### YOUR GOAL
Each record, minus any picture, should be returned exactly as written.

### ENTRIES PROVIDED
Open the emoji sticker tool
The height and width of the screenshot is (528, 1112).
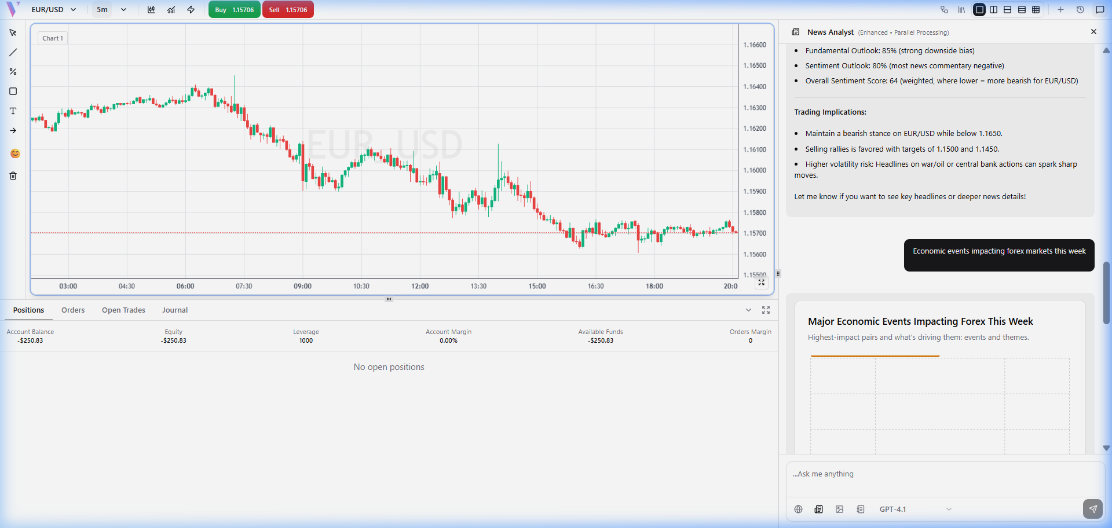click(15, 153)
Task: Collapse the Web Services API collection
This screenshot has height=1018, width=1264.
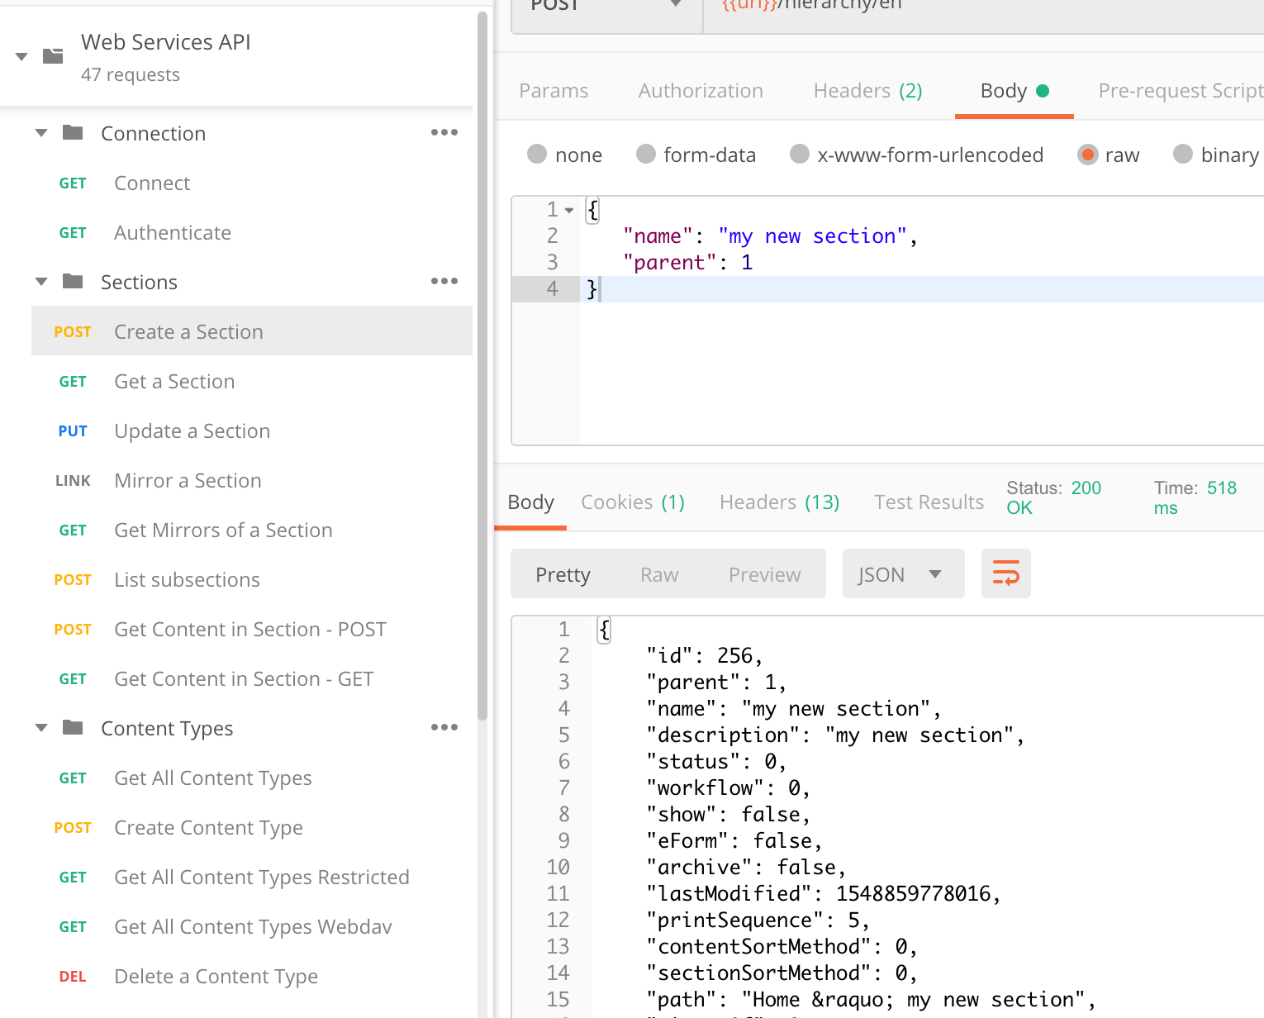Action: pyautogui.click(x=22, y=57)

### EXERCISE OUTPUT
Open the emoji sticker tool
The height and width of the screenshot is (528, 1112).
click(15, 153)
Task: Collapse the Web Services API collection
This screenshot has height=1018, width=1264.
Action: pyautogui.click(x=22, y=57)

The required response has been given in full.